THE PROBLEM
Leave the pictures out and print, word for word, the lines below from the one with "Instruction: Click the" through the final line.

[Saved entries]
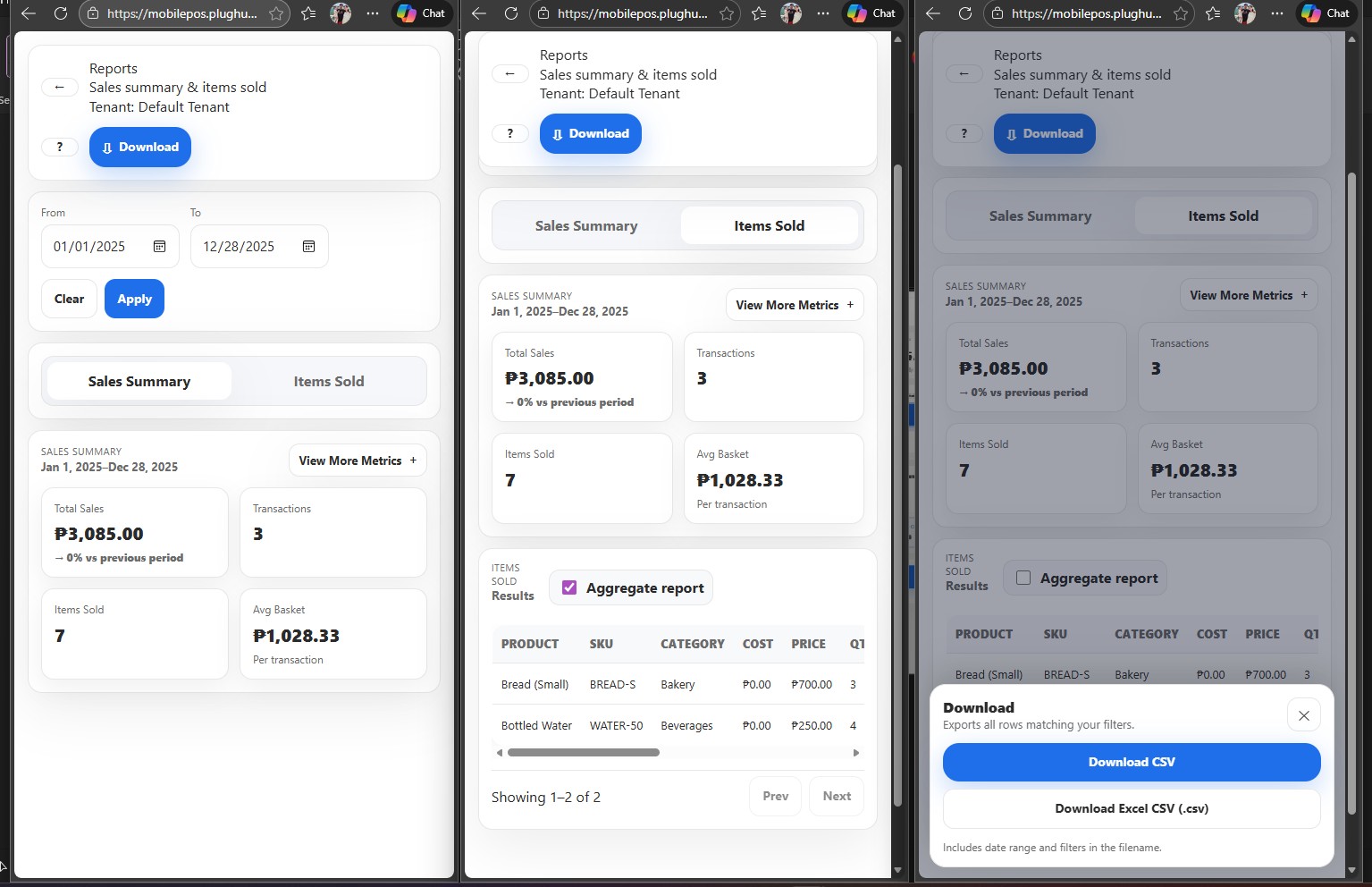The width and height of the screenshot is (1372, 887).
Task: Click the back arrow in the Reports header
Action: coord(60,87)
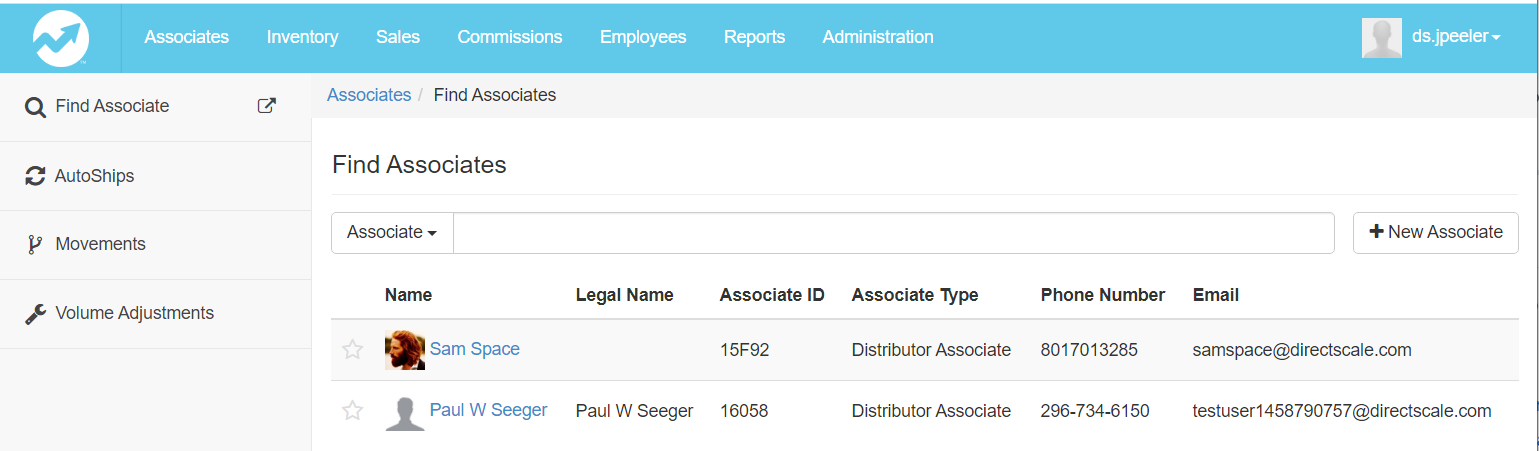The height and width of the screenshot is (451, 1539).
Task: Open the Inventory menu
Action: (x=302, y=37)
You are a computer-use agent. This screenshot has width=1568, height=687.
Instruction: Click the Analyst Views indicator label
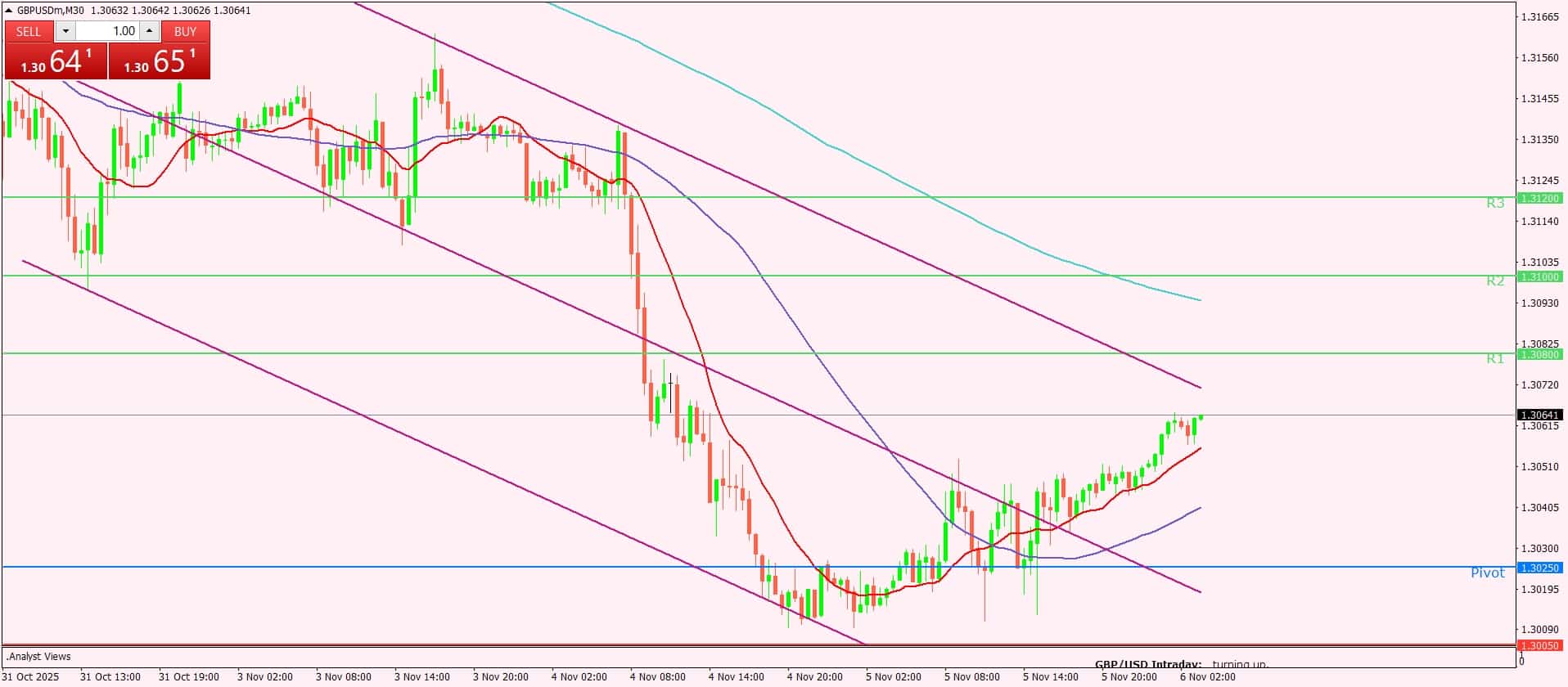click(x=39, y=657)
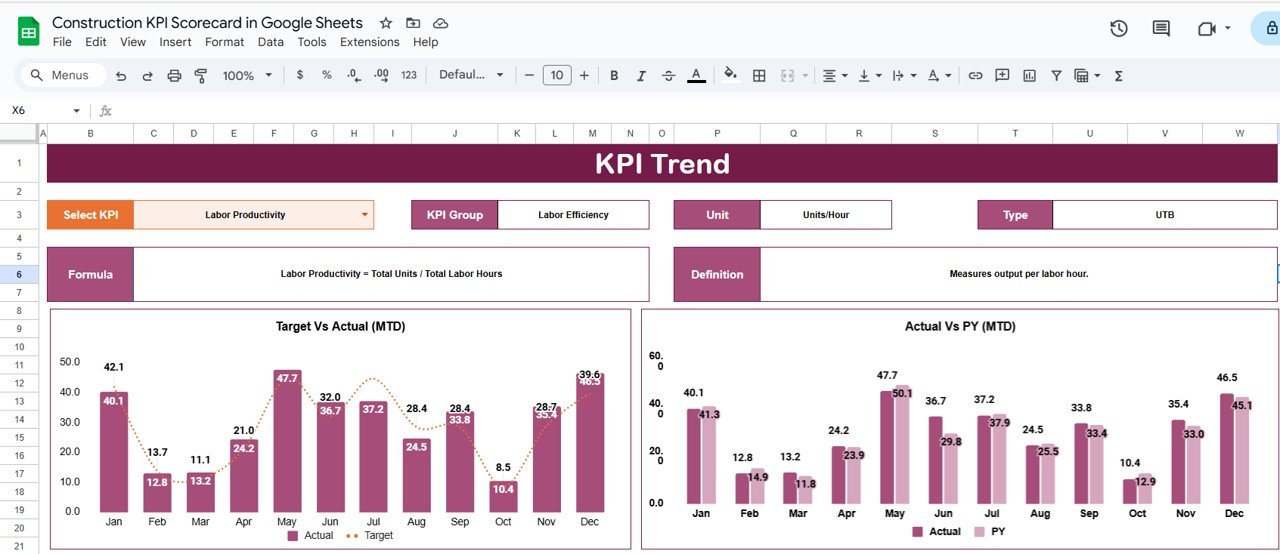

EXERCISE RESPONSE
Instruction: Click the Analyst Views indicator label
click(x=39, y=657)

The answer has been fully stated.